Math 738N (MWF 12:20 - 1:10, in LeConte 303B) Set-Theoretic Topology

Spring 2012

Professor: Peter J. Nyikos

Office: LeConte 406

Phone: 7-5134

Email: nyikos @ math.sc.edu

Special office hours for Tuesday, April 24: 2:00- 4:30; Wednesday, April 25: 1:20- 1:50; Thursday, April 26: 2:45 - 3:15 and 4:30 - 5:45; Friday, April 27 and Monday, April 30: 2:15 - 4:45; Tuesday, May 1: 8:30 - 11:40 and 2:00 - 2:30; Office hours for rest of exam period tba.

Syllabus: Chapters I - VI of Rudin's booklet Lectures on Set Theoretic Topology supplemented by notes from a textbook in progress, in conjunction with photocopies of pages from topology textbooks to make the booklet self-contained, and from Handbook of Set-Theoretic Topology to bring it sufficiently up to date.

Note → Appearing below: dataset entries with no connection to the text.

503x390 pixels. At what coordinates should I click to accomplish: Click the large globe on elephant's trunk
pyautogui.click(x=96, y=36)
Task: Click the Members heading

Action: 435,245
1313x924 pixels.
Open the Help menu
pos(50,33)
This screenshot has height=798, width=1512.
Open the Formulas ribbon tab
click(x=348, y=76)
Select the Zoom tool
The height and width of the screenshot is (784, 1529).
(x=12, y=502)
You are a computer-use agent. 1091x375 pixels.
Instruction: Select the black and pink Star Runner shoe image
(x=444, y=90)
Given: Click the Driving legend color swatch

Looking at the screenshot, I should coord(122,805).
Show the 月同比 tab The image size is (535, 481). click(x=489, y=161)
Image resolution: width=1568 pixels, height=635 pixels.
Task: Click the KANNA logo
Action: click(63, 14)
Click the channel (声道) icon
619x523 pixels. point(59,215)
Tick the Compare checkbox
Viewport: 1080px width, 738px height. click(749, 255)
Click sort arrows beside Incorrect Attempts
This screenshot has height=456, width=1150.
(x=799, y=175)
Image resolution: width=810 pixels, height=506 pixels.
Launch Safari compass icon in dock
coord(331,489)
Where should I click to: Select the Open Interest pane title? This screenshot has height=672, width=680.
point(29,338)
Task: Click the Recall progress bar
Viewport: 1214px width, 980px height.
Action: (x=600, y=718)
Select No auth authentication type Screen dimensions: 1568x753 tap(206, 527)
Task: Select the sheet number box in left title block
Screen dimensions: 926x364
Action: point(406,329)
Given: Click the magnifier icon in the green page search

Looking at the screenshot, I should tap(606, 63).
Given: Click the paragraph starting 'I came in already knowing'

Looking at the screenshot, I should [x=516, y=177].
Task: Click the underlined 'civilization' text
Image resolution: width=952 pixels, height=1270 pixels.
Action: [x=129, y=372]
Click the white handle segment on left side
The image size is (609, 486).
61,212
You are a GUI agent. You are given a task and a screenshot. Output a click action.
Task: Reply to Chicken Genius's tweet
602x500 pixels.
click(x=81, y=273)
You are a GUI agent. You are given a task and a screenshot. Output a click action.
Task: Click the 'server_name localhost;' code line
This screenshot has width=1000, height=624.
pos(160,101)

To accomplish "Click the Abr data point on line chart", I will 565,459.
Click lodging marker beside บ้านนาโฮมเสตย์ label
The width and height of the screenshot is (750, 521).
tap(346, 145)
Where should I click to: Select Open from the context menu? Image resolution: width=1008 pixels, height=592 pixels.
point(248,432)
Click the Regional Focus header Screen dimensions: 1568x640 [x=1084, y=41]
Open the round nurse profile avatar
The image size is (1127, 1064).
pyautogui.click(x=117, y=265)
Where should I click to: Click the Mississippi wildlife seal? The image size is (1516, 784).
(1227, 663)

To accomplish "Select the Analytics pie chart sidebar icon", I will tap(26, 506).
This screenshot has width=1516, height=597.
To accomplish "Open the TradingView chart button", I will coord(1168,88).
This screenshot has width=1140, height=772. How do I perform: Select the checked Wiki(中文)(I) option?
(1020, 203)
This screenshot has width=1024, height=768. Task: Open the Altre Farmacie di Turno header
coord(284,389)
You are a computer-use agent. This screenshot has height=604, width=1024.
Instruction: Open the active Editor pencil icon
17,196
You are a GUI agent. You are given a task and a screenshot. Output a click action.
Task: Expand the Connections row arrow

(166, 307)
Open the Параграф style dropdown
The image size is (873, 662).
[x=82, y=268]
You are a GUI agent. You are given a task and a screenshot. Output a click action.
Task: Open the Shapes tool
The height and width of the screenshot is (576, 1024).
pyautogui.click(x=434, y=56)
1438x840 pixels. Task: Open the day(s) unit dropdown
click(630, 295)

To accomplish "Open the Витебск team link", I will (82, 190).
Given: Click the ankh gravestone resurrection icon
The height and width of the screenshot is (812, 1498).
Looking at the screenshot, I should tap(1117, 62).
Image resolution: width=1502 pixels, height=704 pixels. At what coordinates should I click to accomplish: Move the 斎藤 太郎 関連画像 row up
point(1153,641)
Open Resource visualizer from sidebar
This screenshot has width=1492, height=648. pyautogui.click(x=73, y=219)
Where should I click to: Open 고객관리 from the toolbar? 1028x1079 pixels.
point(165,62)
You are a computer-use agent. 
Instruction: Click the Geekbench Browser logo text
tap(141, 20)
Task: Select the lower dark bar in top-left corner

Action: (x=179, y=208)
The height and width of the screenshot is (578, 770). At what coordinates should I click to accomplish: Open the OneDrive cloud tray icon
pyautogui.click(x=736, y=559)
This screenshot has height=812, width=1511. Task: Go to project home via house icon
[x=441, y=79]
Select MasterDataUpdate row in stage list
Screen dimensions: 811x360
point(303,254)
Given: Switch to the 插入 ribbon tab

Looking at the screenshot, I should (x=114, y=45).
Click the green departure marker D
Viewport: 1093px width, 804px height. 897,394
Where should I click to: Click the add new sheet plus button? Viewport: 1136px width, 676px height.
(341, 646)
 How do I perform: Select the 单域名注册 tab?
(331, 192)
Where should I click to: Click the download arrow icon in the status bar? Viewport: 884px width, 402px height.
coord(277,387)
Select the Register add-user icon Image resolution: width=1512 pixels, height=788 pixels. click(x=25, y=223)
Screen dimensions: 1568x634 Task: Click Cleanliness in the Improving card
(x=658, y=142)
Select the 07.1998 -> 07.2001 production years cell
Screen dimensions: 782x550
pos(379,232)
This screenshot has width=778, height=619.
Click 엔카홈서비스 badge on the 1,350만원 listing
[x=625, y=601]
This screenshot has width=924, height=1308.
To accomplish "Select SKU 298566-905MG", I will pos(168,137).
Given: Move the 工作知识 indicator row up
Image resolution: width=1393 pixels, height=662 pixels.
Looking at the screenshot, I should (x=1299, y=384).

Learning outcomes: A student who successfully completes MATH 738N will be able to understand and apply partition calculus theorems to the study of cardinal invariants of topological spaces, and to use the simpler axioms derived from the Axiom of Constructibility to the construction of Souslin trees and unusual topological spaces on the one hand, and to prove theorems using versions of Martin's Axiom which imply that such trees and spaces do not exist, but also imply that certain other unusual spaces do exist,

This is a course in the applications of modern set theory to some of the most basic concepts in topology. Modern set theory has enabled us to solve some long-outstanding problems about these concepts, and to show that some others cannot be settled by the usual axioms (in other words, all generally accepted axioms that underlie all mathematics). The course shows the usual axioms in action, along with special axioms that can be neither proved nor disproved by the usual axioms.

The text for this course is a booklet by Mary Ellen Rudin, Lectures on Set Theoretic Topology. Although it was published in 1977, and so omits a great deal of exciting research that has taken place since then [see links below for a few examples], it is still the only work in print that is suitable as a textbook in the subject at this beginning level. I am currently working on a textbook that would be up to date, and handouts are being be provided frequently from the parts that are in a sufficiently polished form.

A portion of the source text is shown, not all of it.